-- Entries supplied follows --

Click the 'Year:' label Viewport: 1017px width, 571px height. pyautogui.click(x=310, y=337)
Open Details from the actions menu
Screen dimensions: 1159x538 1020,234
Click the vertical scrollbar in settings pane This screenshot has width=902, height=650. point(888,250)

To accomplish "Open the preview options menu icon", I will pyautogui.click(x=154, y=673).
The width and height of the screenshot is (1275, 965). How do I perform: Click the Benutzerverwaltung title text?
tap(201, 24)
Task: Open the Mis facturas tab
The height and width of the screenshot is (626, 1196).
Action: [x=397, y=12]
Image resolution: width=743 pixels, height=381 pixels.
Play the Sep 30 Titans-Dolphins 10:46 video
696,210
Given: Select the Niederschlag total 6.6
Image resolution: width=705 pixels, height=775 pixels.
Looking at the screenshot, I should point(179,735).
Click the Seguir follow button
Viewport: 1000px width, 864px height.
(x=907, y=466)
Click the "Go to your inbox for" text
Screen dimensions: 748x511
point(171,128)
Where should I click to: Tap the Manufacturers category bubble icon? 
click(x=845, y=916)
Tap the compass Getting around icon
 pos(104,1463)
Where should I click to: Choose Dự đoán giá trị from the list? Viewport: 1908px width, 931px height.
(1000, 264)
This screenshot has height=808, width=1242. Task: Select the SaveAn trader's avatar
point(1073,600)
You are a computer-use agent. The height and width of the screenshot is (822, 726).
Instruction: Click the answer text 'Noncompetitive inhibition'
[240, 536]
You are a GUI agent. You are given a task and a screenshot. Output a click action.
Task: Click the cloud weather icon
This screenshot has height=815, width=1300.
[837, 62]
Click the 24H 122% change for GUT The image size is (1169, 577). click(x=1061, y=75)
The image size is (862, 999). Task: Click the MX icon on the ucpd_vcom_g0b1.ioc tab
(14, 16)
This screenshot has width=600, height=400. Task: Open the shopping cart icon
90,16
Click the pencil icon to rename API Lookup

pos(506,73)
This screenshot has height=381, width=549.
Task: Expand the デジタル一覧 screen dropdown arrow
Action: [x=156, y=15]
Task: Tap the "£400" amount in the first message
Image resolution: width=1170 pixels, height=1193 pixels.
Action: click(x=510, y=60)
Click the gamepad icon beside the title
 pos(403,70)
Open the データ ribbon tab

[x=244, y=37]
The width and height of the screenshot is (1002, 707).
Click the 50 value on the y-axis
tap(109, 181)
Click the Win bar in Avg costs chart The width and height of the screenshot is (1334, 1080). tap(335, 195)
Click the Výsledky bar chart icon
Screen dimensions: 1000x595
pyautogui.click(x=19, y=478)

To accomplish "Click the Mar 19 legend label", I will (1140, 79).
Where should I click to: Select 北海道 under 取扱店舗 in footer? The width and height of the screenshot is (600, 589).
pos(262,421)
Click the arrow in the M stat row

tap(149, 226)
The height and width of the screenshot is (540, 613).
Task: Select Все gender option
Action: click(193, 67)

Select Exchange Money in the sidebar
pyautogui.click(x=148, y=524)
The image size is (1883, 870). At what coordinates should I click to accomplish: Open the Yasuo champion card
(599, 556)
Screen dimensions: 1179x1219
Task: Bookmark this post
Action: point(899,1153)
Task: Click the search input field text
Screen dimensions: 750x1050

-- Entries supplied concluded --

Pick out all lines from the data above in which the word "label" appears.

* Solution below
Click the 'Year:' label Viewport: 1017px width, 571px height. pyautogui.click(x=310, y=337)
To accomplish "Click the Mar 19 legend label", I will (1140, 79).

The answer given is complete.